Kazakhstan is one of the few producers that can actually deliver incremental barrels. Energy Minister Yerlan Akkenzhenov told journalists that Kazakhstan is planning to produce around 98 million tons of oil in 2026, though production forecasts have been affected by disruptions at the Tengiz field and attacks on Caspian Pipeline Consortium infrastructure, costing around 5 million tons , Trend reported Tuesday. Still, buyers are asking for more. The minister's comment—that partners are requesting "the maximum"—captures the desperation in the market. Brent crude traded at $75.20/bbl on Tuesday, up +0.51%, while WTI stood at $71.50/bbl, gaining +0.63%, according to market data.
The broader OPEC+ strategy remains cautious. The additional voluntary adjustments announced in April 2023 may be returned in part or in full subject to evolving market conditions, and the countries reaffirmed the importance of adopting a cautious approach and retaining full flexibility to increase, pause or reverse production , the cartel said in its statement. Translation: they'll wait to see if the strait reopens before committing real barrels.

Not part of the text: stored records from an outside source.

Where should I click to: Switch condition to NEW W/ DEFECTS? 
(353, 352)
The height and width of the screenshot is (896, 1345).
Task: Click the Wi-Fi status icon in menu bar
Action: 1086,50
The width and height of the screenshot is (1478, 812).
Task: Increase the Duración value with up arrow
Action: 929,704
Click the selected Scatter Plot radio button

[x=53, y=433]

What Powers the AI Boom When the Grid Can't Keep Up?
Natural gas and nuclear, in an unlikely pairing. Blue Energy and GE Vernova are developing a 2.5-GW hybrid nuclear-and-natural-gas facility in Texas, with gas operations starting as early as 2030 and nuclear coming online by 2032; the model lets developers start generating revenue from natural gas while the slower, more regulated nuclear permitting process plays out , OilPrice.com reported Monday. It's a pragmatic workaround to a brutal timeline problem: AI data centers need power now, but nuclear plants take a decade to permit and build.
The demand is staggering. U.S. data center electricity demand surged from 23 GW in 2023 to 42 GW in 2026 , according to industry tracking data, while AI racks now require 50–100 kW of power, compared to 5–10 kW for traditional racks, and U.S. power demand for AI could reach 134 GW by 2030 . Natural gas is the only fuel that can scale fast enough to meet that curve. Interconnection requests for gas generators jumped nearly 160% year over year , a Morgan Lewis analysis noted in January.
But the rush has consequences. The cost to build a new combined cycle gas turbine power plant has risen from less than $1,500 per kilowatt of generating capacity in 2023 to $2,157 last year—a 66% spike—according to BloombergNEF , TechCrunch reported in April. It now takes 23% longer to complete a new facility . Tech companies including Microsoft and Meta are building their own gas plants rather than waiting for utilities, but they're bidding against each other for turbines and driving up costs across the board.
Nuclear offers a cleaner alternative, but the economics are daunting. Nuclear eliminates operational carbon and offers unmatched capacity factors, but projects are capital-intensive , Data Center Knowledge noted in February. In January 2026, Meta entered into a 20-year power purchase agreement with Vistra, securing over 2,600 MW of zero-carbon energy from the Perry, Davis-Besse, and Beaver Valley nuclear plants . That's existing capacity, not new builds. The real test will be whether the hybrid model—gas now, nuclear later—can deliver at scale.
Natural gas futures, meanwhile, have been volatile. Henry Hub traded at $3.25/MMBtu per MMBtu on Tuesday, down -2.40%, according to market data. Data centers are placing unprecedented strain on electric grids across the country and across the world as the rapid integration of artificial intelligence into virtually every market sector unleashes an energy monster that we are woefully unprepared to feed , the OilPrice.com analysis concluded.